* **TRY IT**:
Check each line of the material below, and copy it if it holds the string "accomplish".

* **EXERCISE MATERIAL**:

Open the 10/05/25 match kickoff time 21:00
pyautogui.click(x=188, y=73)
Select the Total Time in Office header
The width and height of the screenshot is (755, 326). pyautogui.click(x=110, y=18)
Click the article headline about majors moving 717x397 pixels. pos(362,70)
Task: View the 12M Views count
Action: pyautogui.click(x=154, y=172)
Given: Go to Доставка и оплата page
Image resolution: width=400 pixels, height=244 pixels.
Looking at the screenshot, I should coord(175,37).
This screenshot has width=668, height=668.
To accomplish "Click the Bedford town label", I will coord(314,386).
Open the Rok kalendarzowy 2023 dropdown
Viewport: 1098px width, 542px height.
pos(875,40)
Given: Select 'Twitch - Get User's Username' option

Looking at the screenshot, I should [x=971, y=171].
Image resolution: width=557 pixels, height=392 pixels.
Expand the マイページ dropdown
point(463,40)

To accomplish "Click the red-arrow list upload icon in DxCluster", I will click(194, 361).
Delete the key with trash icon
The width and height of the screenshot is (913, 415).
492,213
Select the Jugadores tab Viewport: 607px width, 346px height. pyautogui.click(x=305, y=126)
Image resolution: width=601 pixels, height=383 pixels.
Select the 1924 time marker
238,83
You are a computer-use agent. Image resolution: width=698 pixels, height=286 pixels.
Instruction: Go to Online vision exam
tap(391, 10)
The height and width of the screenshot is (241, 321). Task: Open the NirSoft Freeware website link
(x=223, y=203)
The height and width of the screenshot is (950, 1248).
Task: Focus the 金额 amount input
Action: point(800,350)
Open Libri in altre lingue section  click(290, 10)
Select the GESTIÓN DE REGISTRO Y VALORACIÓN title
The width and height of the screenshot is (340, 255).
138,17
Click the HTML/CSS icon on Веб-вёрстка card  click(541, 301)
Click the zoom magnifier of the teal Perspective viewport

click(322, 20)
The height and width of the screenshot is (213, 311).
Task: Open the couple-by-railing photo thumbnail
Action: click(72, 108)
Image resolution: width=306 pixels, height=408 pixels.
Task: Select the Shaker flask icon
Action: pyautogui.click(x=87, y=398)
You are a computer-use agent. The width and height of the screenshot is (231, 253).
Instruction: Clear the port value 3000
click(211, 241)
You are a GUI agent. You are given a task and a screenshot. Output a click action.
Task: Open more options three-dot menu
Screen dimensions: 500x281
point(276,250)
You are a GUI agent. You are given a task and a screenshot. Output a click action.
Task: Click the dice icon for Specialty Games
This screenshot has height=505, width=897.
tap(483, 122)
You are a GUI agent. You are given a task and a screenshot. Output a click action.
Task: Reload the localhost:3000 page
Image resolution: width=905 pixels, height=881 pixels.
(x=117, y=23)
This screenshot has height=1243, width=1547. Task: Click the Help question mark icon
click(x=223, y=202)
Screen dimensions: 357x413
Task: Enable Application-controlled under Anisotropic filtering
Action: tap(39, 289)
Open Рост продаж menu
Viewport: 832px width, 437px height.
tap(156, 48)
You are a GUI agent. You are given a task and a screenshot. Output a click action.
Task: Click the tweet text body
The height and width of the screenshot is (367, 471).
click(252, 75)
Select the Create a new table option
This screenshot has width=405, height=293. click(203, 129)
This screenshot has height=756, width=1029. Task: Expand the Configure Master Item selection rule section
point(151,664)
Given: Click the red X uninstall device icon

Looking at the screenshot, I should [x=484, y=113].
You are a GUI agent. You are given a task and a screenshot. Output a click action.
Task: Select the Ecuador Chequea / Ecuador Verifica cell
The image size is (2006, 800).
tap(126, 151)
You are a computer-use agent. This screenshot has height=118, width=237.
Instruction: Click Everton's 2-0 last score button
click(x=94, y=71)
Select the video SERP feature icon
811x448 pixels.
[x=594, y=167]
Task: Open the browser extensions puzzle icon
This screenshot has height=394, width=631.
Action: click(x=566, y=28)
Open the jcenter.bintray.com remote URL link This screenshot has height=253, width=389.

* **OUTPUT FOR THIS EXERCISE**:
To accomplish "Click the Bedford town label", I will coord(314,386).
To accomplish "Click the red-arrow list upload icon in DxCluster", I will click(194, 361).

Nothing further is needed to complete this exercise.